Por que a indústria é tão contrária à iniciativa?

Basicamente, por questões financeiras. Nos EUA, as empresas farmacêuticas podem cobrar o que quiserem por seus medicamentos. Eles normalmente aumentam os preços duas vezes por ano, muitas vezes dobrando ou triplicando-os durante os anos protegidos pela patente. Isso torna as grandes e antigas farmacêuticas algumas das empresas mais lucrativas do mundo. Mas uma grande quantidade de inovação também vem de empresas iniciantes, que dependem fortemente de investidores para financiar pesquisas iniciais. Sem a perspectiva de um grande retorno financeiro, seria muito mais difícil atrair investimentos.

Segundo explica Les Funtleyder, gerente de portfólio de saúde da E Squared Asset Management à agência Associated Press, a indústria estaria mais preocupada com o precedente que a suspensão poderia criar do que em proteger suas patentes para as vacinas contra a Covid-19 em si.

Qual o procedimento para suspender a proteção de uma patente?

A decisão cabe aos 164 membros da Organização Mundial do Comércio, órgão que administra regras comerciais entre as nações. E todos eles teriam que concordar para que isso acontecesse. Se a suspensão for aprovada, os desenvolvedores de vacinas terão que compartilhar seu know-how para a fabricação das vacinas.

Isso já aconteceu antes?

Não há precedente para vacinas, mas há duas décadas os membros da OMC aprovaram uma dispensa temporária que permite aos países pobres importar medicamentos genéricos baratos para HIV, tuberculose e malária em meio a crises de saúde. Essa renúncia, inicialmente temporária, acabou se tornando permanente.

O que a suspensão das patentes de vacinas contra Covid-19 permitiria?
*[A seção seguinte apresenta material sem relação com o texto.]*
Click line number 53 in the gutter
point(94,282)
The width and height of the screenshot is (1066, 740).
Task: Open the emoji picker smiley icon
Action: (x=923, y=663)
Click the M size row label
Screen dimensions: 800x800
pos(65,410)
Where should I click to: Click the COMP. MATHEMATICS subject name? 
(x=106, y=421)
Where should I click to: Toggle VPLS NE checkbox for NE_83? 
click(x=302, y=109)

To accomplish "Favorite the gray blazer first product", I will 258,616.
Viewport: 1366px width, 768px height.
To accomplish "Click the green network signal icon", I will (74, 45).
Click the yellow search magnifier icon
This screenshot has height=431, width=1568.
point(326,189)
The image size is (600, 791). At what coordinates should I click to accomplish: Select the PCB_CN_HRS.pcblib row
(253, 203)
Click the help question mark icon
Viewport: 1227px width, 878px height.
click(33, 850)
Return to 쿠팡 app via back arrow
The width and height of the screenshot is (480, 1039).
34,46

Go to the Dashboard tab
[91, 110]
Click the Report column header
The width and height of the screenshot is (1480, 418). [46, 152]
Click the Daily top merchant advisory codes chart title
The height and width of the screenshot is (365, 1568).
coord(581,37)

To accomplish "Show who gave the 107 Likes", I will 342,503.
Isso não está totalmente claro, mas os farmacêuticos e analistas alegam que renunciar aos direitos de patente não ajudaria muito a levar as vacinas contra Covid-19 aos países em desenvolvimento mais rapidamente. Isso porque fabricá-las é muito mais complexo do que apenas seguir uma receita, exigindo fábricas com equipamentos especializados, trabalhadores altamente treinados e controle de qualidade rigoroso. Também há pouca capacidade de fábricas disponíveis. Além disso, muitas matérias-primas para fazer as vacinas, junto com frascos, tampas e outros componentes, são escassos, o que não mudará em breve.